Queste bolle non solo rafforzano le convinzioni individuali, ma rendono estremamente difficile accettare il punto di vista opposto, perciò, quando un evento come l’elezione di Trump rompe questa bolla, la reazione è spesso emotiva: negazione, rabbia, e, in casi estremi, fuga dal confronto.
Situazioni aumentate esponenzialmente ed esacerbate dal comportamento dei mezzi d’informazione, che, da tempo, hanno smesso di informare e sono diventati voce del miglior offerente.
Nel caso delle elezioni americane, infatti, il megafono avuto da Kamala Harris era tale per cui l’ormai ex vicepresidente degli USA sembrava destinata a essere la prima presidente donna americana, mentre Trump era destinato alla sconfitta.
Elemento che ha aumentato la temperatura rigida della doccia fredda dopo che il mondo reale ha polverizzato ogni notizia della propaganda.
Il cortocircuito tra democrazia e moralità
C’è poi un aspetto ancora più profondo: la crescente moralizzazione del dibattito politico.
Come spiegano Jonathan Haidt e altri studiosi della psicologia morale, molti individui percepiscono le proprie convinzioni politiche non solo come scelte razionali, ma come riflessi di una superiorità etica.
Situazione che, soprattutto in una parte politica, è piuttosto nota.
Questo trasforma il dissenso in un’offerta morale, anziché in una normale dinamica democratica.
La pandemia e la guerra in Ucraina hanno offerto esempi emblematici di questo cortocircuito.
Chiunque osasse mettere in discussione la narrazione dominante – anche se docente universitario di medicina e/o luminare scientifico con esperienza sul campo – veniva rapidamente etichettato come novax, complottista o putiniano.
Al posto delle loro opinioni, venivano accettate quelle di opinionisti alla Cecchi Paone e perfino di medici che non erano mai riusciti a superare un solo concorso per insegnare in Università e che pagano i propri spazi in televisione.
Intanto, non c’è spazio per il dubbio, perché il dubbio è percepito come un attacco ai valori fondamentali della propria identità.
Cosa significa davvero democrazia?
La democrazia non è solo un sistema di governo: è una pratica culturale.
Richiede di riconoscere la legittimità del dissenso, anche quando esso sfida le proprie convinzioni più profonde.
Ma ciò richiede maturità intellettuale ed emotiva, qualità che sembrano sempre più rare in un’epoca dominata da reazioni istintive e dall’intolleranza verso il conflitto cognitivo.
La scelta di abbandonare un social network come forma di protesta contro un ambiente “ostile” è simbolica di questa tendenza e dimostra l’immaturità endemica di quest’era.
Non si combatte il dissenso, lo si ignora. Proprio come farebbe un bambino.

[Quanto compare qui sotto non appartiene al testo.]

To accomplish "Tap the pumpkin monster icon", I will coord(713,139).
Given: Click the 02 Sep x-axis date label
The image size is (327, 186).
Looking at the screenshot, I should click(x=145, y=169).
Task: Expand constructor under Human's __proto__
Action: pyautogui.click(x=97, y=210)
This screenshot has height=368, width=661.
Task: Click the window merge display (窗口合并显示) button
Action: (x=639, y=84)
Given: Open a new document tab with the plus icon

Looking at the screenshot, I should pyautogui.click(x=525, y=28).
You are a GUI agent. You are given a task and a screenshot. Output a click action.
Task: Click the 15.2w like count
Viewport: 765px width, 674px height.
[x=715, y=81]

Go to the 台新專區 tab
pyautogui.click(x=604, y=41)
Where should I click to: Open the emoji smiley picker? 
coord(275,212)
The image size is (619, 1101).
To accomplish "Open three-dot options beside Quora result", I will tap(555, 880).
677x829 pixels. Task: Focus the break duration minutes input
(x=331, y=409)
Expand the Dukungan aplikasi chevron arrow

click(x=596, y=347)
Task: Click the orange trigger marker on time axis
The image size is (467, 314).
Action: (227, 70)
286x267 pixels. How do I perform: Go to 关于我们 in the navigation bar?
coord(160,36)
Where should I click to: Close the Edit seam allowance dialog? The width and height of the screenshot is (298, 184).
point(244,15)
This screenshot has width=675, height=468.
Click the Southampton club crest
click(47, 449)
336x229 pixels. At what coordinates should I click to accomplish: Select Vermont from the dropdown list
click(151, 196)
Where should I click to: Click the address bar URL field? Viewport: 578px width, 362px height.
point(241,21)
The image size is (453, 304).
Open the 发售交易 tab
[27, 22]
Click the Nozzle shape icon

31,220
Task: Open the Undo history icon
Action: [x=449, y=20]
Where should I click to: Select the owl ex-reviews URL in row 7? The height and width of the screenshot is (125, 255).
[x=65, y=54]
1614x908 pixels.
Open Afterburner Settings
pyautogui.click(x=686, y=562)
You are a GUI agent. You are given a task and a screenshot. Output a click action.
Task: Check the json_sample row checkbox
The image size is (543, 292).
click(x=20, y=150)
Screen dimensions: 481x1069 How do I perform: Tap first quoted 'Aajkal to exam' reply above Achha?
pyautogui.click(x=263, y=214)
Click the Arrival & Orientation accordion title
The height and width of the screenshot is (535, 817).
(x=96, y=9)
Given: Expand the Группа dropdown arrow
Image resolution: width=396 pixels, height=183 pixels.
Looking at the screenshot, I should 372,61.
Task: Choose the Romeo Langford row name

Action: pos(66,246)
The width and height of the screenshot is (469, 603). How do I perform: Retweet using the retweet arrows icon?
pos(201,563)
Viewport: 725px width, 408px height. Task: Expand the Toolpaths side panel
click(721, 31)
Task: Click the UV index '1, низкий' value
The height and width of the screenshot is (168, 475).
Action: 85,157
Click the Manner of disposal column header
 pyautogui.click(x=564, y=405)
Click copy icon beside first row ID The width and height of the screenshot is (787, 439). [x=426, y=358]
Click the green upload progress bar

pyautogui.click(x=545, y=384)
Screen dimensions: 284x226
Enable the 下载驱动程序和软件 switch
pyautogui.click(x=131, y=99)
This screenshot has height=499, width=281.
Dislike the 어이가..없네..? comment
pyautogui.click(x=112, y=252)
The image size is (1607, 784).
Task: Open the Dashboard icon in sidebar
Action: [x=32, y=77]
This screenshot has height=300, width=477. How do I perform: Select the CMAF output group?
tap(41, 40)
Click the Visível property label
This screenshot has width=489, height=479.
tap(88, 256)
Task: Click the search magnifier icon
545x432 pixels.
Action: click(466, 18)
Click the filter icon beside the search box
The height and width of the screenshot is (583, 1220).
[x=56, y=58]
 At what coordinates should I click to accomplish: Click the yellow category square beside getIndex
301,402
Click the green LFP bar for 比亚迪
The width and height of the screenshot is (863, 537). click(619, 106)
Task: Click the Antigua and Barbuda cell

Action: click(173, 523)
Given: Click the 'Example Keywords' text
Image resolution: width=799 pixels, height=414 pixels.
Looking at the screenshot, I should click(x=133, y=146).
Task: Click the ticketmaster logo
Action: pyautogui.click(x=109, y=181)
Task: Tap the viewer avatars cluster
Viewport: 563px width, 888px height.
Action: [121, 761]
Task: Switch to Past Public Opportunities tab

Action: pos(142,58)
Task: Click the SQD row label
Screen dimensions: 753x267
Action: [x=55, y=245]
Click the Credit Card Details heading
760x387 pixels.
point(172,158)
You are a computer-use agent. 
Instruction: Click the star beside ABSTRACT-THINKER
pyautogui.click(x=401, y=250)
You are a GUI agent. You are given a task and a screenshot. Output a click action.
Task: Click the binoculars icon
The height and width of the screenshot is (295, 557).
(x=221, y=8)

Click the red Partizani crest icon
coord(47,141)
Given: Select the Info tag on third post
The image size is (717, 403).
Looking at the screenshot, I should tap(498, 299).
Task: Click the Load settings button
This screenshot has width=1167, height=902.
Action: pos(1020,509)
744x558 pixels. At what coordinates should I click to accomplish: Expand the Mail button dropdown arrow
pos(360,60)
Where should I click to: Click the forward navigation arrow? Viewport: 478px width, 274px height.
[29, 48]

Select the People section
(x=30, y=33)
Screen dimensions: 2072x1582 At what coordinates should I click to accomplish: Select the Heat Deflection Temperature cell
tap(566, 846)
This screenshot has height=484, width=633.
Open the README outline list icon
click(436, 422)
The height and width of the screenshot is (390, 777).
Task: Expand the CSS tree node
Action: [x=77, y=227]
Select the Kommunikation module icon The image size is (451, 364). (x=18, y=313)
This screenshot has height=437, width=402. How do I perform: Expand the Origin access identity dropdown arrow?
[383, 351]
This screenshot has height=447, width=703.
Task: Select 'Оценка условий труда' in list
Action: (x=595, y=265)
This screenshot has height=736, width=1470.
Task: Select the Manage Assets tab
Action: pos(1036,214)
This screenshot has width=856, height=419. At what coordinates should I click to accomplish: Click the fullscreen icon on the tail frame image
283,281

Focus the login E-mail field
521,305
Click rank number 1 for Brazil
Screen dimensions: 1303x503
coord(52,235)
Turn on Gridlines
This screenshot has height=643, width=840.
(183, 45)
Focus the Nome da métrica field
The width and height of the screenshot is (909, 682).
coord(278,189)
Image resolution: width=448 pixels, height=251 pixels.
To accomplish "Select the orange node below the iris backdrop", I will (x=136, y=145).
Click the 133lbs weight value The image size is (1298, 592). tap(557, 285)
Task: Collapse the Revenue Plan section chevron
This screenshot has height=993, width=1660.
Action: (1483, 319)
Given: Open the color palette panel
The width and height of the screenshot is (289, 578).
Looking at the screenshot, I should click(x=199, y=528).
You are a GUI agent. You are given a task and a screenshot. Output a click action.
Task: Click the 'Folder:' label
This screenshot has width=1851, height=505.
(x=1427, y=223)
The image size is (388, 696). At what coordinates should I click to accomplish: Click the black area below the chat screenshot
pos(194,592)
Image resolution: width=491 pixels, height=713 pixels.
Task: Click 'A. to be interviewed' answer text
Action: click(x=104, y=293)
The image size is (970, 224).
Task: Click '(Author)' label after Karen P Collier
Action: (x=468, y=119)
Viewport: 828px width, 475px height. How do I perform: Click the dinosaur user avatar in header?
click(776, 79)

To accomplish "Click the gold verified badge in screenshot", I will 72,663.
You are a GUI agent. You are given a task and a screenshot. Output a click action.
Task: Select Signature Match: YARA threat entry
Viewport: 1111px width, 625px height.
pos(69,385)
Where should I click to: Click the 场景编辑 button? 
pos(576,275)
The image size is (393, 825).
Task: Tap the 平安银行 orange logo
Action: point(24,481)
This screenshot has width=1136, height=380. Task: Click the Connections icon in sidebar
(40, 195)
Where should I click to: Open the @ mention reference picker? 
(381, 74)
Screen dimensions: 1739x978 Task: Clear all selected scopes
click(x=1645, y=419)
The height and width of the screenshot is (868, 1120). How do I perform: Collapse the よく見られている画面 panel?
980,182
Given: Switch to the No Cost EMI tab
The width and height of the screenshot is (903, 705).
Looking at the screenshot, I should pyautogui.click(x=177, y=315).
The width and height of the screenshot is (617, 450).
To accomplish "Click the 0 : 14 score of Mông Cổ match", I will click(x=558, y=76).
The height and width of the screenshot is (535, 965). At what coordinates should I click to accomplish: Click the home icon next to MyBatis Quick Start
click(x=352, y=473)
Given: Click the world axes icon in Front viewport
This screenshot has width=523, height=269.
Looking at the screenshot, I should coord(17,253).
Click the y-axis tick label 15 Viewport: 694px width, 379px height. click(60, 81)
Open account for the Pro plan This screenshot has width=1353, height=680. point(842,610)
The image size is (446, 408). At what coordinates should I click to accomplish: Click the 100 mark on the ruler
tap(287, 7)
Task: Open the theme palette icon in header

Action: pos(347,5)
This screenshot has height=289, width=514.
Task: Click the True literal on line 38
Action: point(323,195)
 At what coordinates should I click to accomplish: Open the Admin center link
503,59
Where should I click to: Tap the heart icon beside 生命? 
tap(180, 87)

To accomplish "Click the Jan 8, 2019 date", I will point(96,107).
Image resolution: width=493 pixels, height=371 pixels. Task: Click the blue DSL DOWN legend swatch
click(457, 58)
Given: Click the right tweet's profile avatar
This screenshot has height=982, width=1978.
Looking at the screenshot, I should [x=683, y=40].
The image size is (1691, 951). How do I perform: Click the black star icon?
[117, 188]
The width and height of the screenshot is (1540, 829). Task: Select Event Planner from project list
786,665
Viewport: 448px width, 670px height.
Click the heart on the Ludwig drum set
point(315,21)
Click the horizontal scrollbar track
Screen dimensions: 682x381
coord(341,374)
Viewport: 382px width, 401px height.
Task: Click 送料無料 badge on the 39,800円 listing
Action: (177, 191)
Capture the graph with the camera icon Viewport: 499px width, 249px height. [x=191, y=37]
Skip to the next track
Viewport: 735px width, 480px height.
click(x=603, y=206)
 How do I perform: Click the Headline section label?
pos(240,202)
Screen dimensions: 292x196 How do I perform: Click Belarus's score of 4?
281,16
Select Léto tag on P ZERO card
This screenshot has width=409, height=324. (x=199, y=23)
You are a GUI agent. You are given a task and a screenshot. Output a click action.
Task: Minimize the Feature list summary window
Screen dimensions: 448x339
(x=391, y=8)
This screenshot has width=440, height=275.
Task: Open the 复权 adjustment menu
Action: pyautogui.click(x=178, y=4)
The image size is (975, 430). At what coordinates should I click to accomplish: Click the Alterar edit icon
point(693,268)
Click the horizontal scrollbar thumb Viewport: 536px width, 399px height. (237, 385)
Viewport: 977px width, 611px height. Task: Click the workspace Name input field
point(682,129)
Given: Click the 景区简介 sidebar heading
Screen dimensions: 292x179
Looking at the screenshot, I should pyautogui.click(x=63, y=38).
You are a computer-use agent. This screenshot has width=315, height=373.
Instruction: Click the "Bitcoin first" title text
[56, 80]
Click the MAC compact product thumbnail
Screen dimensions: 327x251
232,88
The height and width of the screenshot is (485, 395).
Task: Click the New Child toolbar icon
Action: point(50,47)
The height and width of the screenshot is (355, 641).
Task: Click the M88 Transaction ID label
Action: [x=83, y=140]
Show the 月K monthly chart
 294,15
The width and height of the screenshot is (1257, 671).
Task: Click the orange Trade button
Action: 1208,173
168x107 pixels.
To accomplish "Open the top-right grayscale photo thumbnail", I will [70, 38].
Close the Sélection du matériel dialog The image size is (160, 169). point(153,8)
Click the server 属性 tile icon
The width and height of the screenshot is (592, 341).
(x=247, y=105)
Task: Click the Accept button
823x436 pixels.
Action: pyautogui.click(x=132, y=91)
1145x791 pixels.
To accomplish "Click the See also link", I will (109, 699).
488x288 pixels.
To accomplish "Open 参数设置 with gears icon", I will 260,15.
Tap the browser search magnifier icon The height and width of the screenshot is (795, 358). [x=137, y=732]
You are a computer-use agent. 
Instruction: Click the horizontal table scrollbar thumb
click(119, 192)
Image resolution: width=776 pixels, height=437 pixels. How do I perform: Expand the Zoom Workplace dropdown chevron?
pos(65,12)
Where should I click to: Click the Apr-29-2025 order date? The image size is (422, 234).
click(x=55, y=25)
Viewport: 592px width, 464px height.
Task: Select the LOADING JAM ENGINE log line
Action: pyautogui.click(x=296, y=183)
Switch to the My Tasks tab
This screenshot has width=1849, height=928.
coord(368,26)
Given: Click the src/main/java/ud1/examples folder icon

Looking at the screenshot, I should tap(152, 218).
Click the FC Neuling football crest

Non si accetta il confronto, lo si evita. Proprio come fanno i codardi e quelli che non hanno argomentazioni.
E così facendo, si rinuncia a quella che è la componente più importante della democrazia: il dialogo.
Conclusioni: un ritorno al pluralismo
Per preservare la democrazia, dobbiamo rivalutare il nostro rapporto con il dissenso, con il confronto, il dibattito, il dialogo.
Questo significa abbandonare l’idea che la vittoria della parte opposta rappresenti una catastrofe e accettare che la maggioranza può, e deve, avere il diritto di decidere – anche quando le sue decisioni non ci piacciono.
Perché il vero problema non è Donald Trump. Non lo è neppure Elon Musk, chi li sostiene o il social network di turno.
Il vero problema siamo noi: la nostra crescente incapacità di accettare che il mondo non ruoti attorno alle nostre convinzioni.
Forse è giunto il momento di abbandonare le nostre bolle e tornare ad accettare gli spazi di confronto da cui fuggiamo come bambini viziati.
Una democrazia non può sopravvivere senza pluralismo. E un pluralismo vero, genuino e autentico richiede di riconoscere, e rispettare, il diritto degli altri a pensarla diversamente.